*** Block opens ***

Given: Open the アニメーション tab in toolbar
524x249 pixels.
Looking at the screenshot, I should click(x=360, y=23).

*** Block closes ***
*** Block opens ***

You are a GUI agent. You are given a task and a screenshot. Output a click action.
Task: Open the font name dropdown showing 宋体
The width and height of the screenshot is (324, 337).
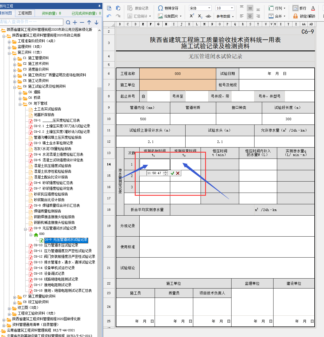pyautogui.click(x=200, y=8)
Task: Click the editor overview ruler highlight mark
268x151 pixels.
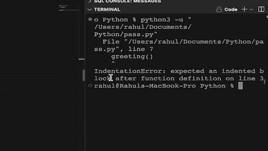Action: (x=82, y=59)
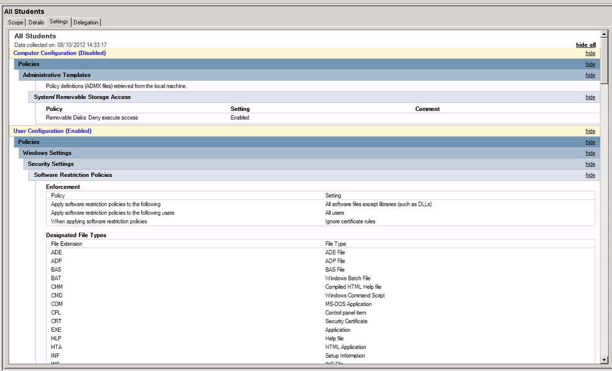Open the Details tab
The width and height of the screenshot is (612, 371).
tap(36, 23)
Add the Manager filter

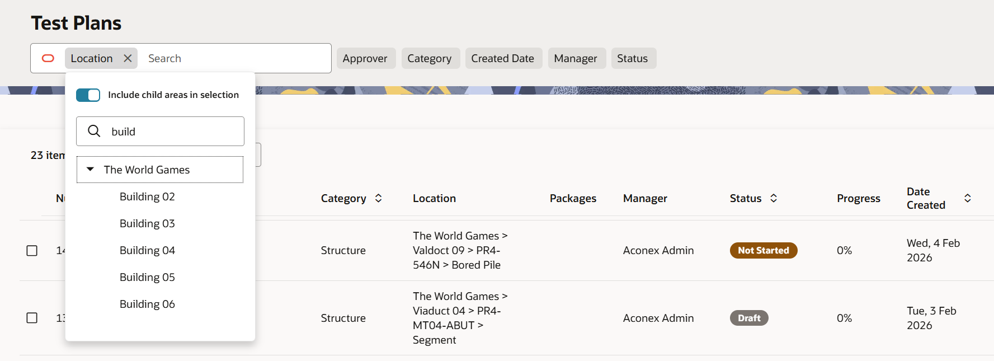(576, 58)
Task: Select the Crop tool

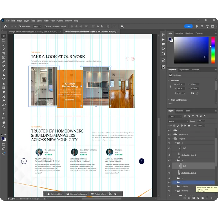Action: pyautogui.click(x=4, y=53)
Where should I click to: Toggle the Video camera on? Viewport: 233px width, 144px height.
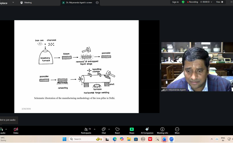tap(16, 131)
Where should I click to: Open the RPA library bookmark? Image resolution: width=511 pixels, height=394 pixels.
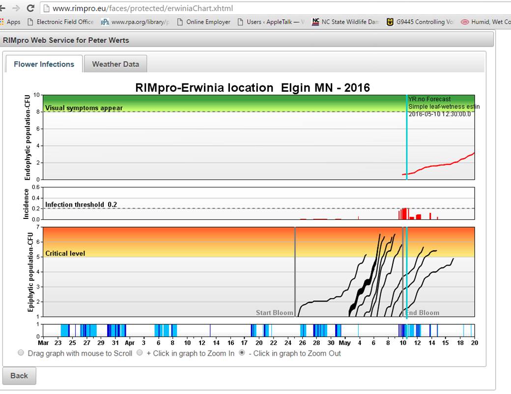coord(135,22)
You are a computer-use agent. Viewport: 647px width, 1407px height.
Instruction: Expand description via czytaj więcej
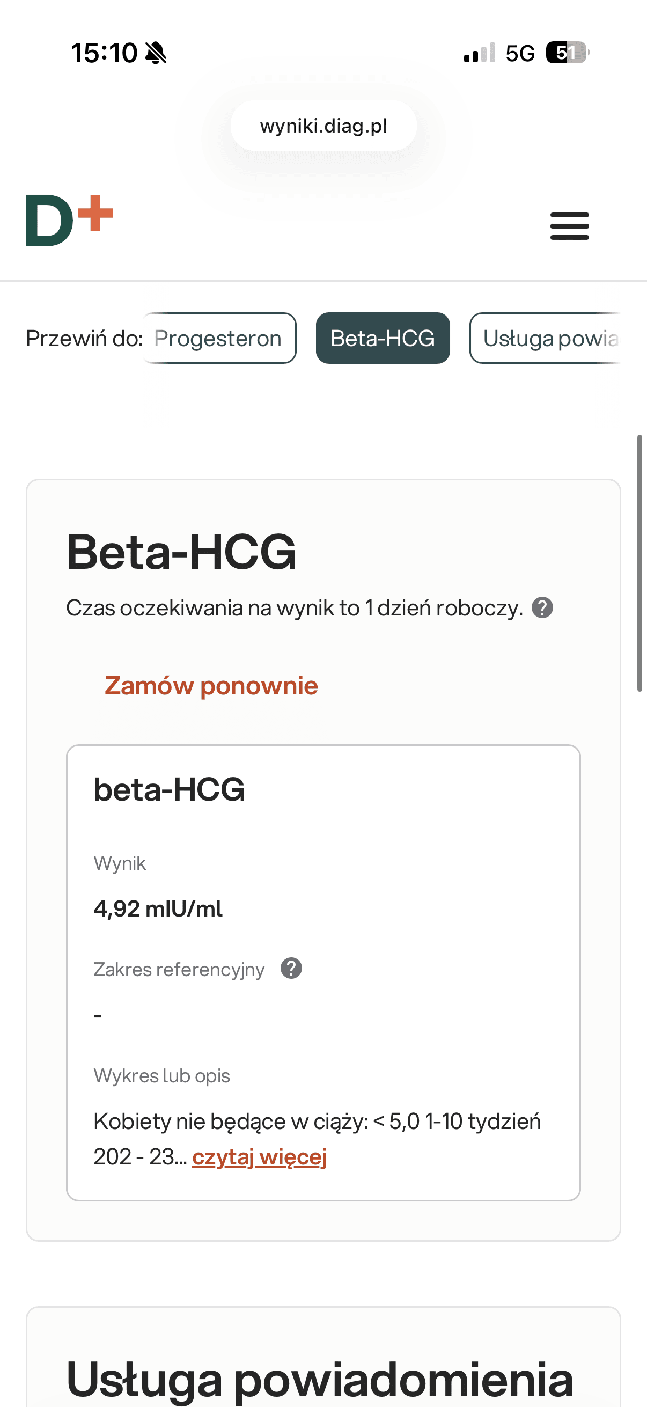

*** Block closes ***

▸ **Task directions**:
Select all lines in the listing that include the word "agent".

▸ **Solution for this exercise**:
You are a GUI agent. You are given a task and a screenshot. Output a click action.
You are a computer-use agent. Viewport: 647px width, 1407px height.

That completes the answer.